Department of Urology, University of Texas MD Anderson Cancer Center, Houston, TX, USA.
Department of Biostatistics, University of Texas MD Anderson Cancer Center, Houston, TX, USA.
Eur Urol. 2016 Feb;69(2):352-60. doi: 10.1016/j.eururo.2015.08.053. Epub 2015 Sep 14.
Indeterminate pulmonary nodules (IPN) are of uncertain significance in patients with renal cell carcinoma.
We sought to determine predictors of IPN progression to pulmonary metastasis and develop a tool for individualized risk stratification of patients who present with IPN on preoperative chest imaging in the setting of localized or locally advanced renal cell carcinoma.
DESIGN, SETTING, AND PARTICIPANTS: We reviewed all patients who had radical nephrectomy with no evidence of distant metastases at a single institution from 2005-2009 who had ≥1 IPN on chest computed tomography that measured <2 cm. All chest computed tomographies were rereviewed by a radiologist who was blinded to outcomes, to independently determine number, size, and location of nodules.
The primary objective of the study was to develop a prognostic model to predict pulmonary metastases among radical nephrectomy patients who present with IPN based on readily available preoperative imaging and postoperative pathological criteria. Univariable and multivariable Cox regression models were used to assess the predictive factors for development of pulmonary metastasis. We developed a nomogram that predicted the 3-yr and 5-yr lung metastasis-free survival (LMFS), with assessment of discrimination and internal validation.
Among 251 patients with IPN who underwent nephrectomy, 72 (29%) developed pulmonary metastases. Median follow-up for the cohort was 36.6 mo. Three-yr and 5-yr probability of LMFS for the overall cohort was 71% (95% confidence interval 65-77%) and 65% (95% confidence interval 57-72%), respectively. The nomogram developed included number and size of IPN along with postoperative pathological variables, and showed calibration with a concordance index (c-index) of 0.81 and a bootstrap corrected c-index of 0.78. Limitations include retrospective study with no external validation.
We developed a nomogram to predict the individualized risk LMFS for patients who underwent nephrectomy for localized or locally advanced renal cell carcinoma.

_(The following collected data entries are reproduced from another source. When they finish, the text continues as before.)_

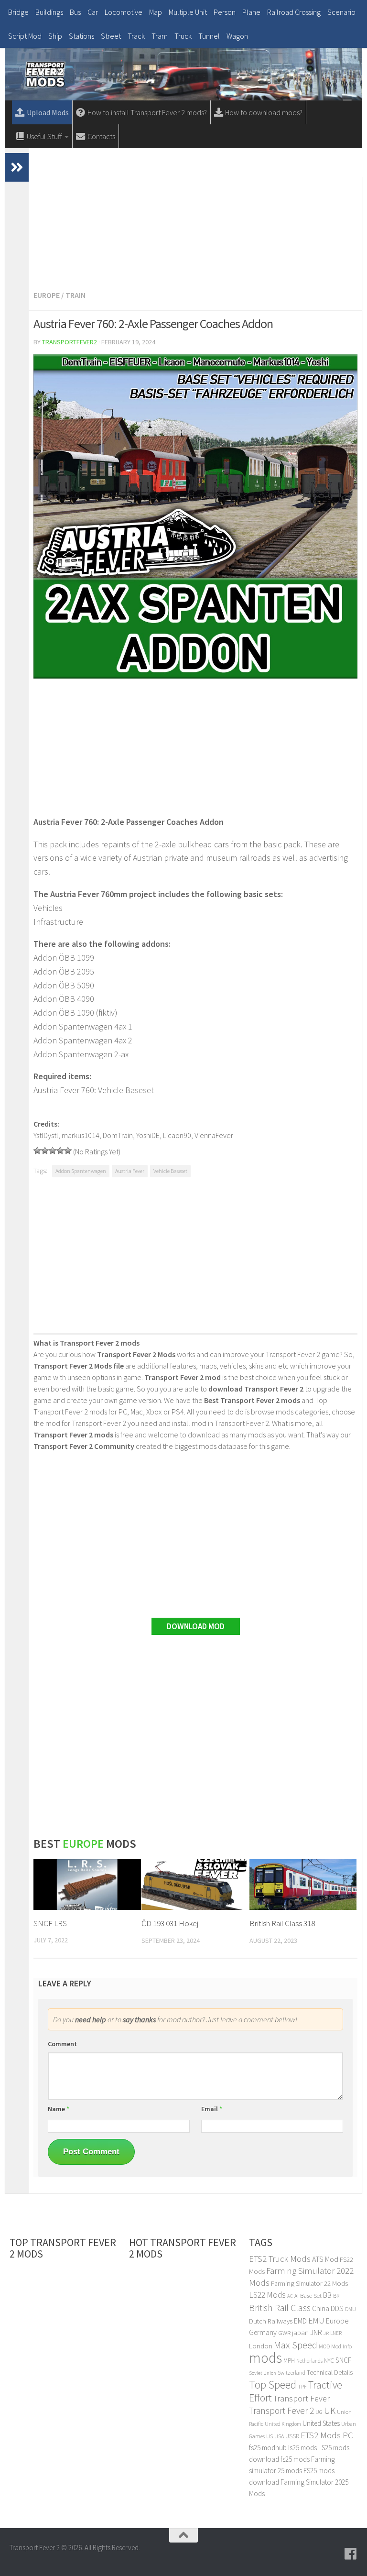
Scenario (341, 12)
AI (296, 2295)
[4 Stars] (60, 1150)
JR (326, 2333)
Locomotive (123, 12)
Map (155, 12)
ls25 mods (302, 2447)
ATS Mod (325, 2259)
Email (211, 2109)
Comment (62, 2043)
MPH (289, 2361)
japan (300, 2332)
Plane (251, 12)
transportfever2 (69, 342)
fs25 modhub (268, 2447)
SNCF (343, 2360)
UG (319, 2411)
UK (329, 2410)
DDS (337, 2308)
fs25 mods (295, 2459)
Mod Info (341, 2346)
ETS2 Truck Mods (280, 2258)
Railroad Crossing (294, 12)
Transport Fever (301, 2398)
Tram (159, 36)
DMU (350, 2309)
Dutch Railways (270, 2320)
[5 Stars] (68, 1150)
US (269, 2436)
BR (336, 2295)
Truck (183, 36)
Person (225, 12)
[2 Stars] (45, 1150)
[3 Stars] (52, 1150)
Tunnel (209, 36)
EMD (300, 2320)
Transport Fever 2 (281, 2410)
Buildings (49, 12)
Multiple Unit (188, 12)
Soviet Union (262, 2373)
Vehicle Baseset (170, 1170)
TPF (302, 2386)
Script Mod (25, 36)
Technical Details (330, 2372)
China (320, 2308)
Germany (263, 2332)
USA (279, 2436)
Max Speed (295, 2344)
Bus (75, 12)
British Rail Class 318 (282, 1923)
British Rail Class (280, 2307)
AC (290, 2296)
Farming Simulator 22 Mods (309, 2283)
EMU (316, 2320)
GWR (284, 2333)
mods (265, 2358)
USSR (292, 2436)
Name (58, 2109)
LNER (336, 2333)
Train (75, 295)
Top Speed (272, 2384)
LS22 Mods (267, 2295)
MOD (324, 2346)
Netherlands (309, 2360)
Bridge (18, 12)
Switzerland (291, 2372)
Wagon (237, 36)
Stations (81, 36)
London (260, 2345)
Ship (55, 36)
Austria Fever (129, 1170)
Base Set (311, 2295)
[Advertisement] (195, 218)
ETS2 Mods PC (327, 2435)
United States (321, 2423)
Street (111, 36)
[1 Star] (37, 1150)
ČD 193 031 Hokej (169, 1923)
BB (327, 2295)
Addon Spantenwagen (80, 1170)
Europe (46, 295)
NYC (329, 2361)
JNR (316, 2332)
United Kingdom (283, 2424)
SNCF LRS (50, 1923)
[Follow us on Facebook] (350, 2554)
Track (136, 36)
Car (92, 12)
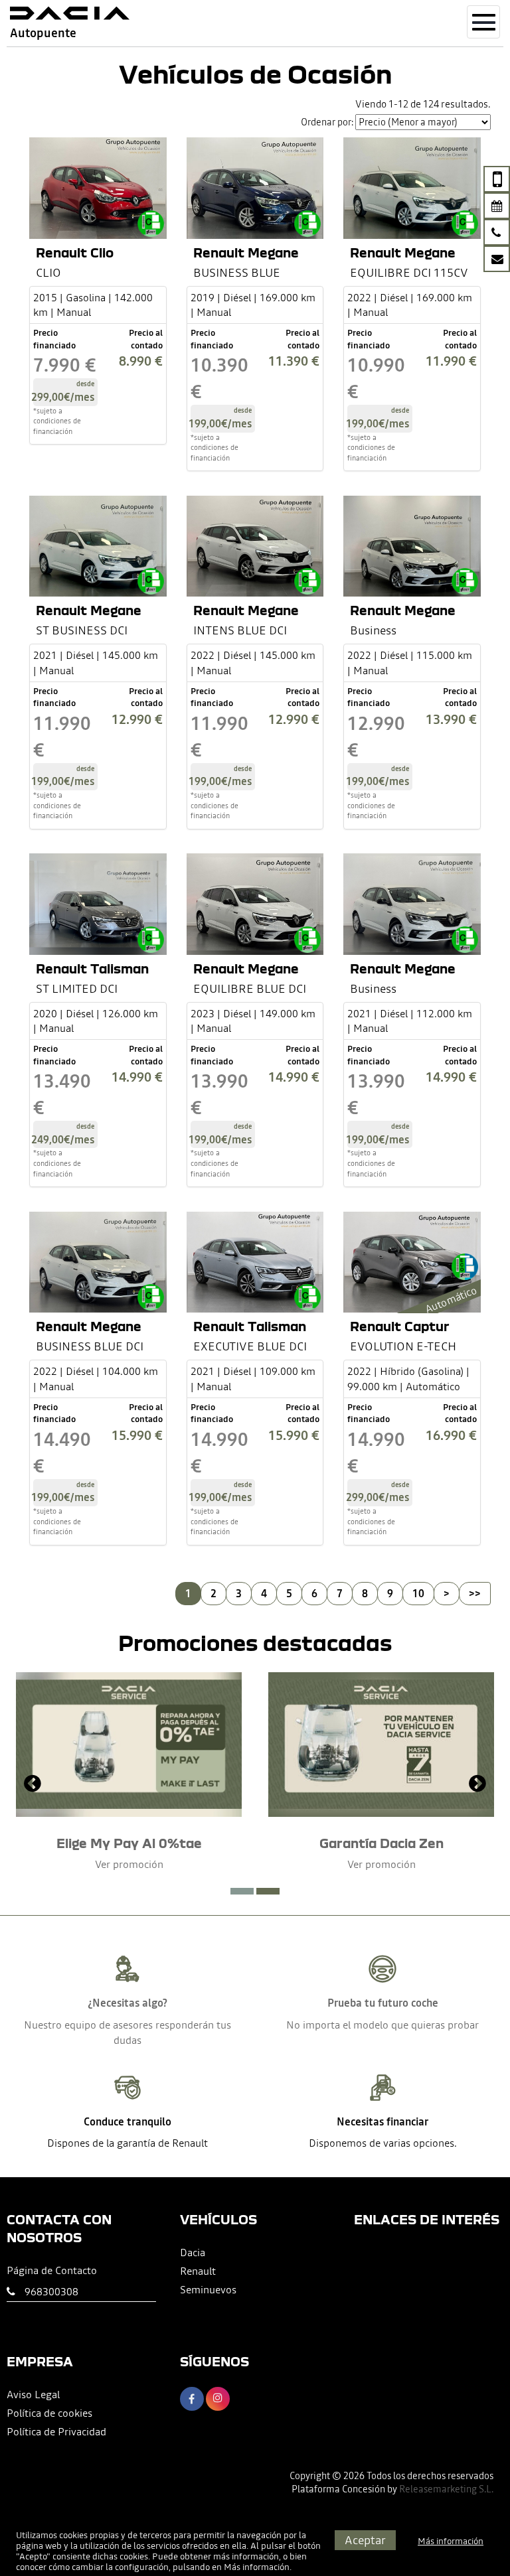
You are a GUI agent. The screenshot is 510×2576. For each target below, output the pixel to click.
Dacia (192, 2252)
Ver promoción (129, 1864)
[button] (242, 1891)
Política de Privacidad (56, 2431)
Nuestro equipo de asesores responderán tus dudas (127, 2032)
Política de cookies (49, 2412)
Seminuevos (208, 2289)
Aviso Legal (33, 2394)
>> (475, 1593)
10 (418, 1593)
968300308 (51, 2291)
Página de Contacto (52, 2270)
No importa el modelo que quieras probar (382, 2024)
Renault (198, 2270)
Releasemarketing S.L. (446, 2489)
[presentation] (32, 1785)
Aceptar (365, 2540)
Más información (257, 2567)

We reviewed outcomes among kidney cancer patients who presented with small lung nodules and developed a clinical tool to predict risk of developing lung metastases.
在肾细胞癌患者中,肺部不确定结节(IPN)的意义不明确。
我们旨在确定 IPN 进展为肺转移的预测因素,并为局部或局部晚期肾细胞癌患者术前胸部成像中出现 IPN 开发一种个体化风险分层工具。
设计、地点和参与者:我们回顾了 2005 年至 2009 年在一家机构接受根治性肾切除术且无远处转移证据的所有患者的资料,这些患者的胸部计算机断层扫描显示至少有 1 个直径<2cm 的 IPN。所有胸部计算机断层扫描均由一位放射科医生重新审查,该医生对结果不知情,以独立确定结节的数量、大小和位置。
本研究的主要目的是开发一种预测模型,根据术前影像学和术后病理标准,预测根治性肾切除术后出现 IPN 的患者发生肺转移的概率。使用单变量和多变量 Cox 回归模型评估发展为肺转移的预测因素。我们开发了一个列线图来预测 3 年和 5 年无肺转移生存率(LMFS),并评估了其区分度和内部验证。
在 251 例接受肾切除术的 IPN 患者中,有 72 例(29%)发生了肺转移。该队列的中位随访时间为 36.6 个月。总体队列的 3 年和 5 年 LMFS 概率分别为 71%(95%置信区间 65-77%)和 65%(95%置信区间 57-72%)。开发的列线图包括 IPN 的数量和大小以及术后病理变量,一致性指数(c-index)为 0.81,bootstrap 校正的 c-index 为 0.78,表明校准良好。局限性包括没有外部验证的回顾性研究。
我们开发了一个列线图来预测接受局部或局部晚期肾细胞癌肾切除术的患者的个体化 LMFS 风险。
我们回顾了出现小结节的肾癌患者的结局,并开发了一种临床工具来预测发生肺转移的风险。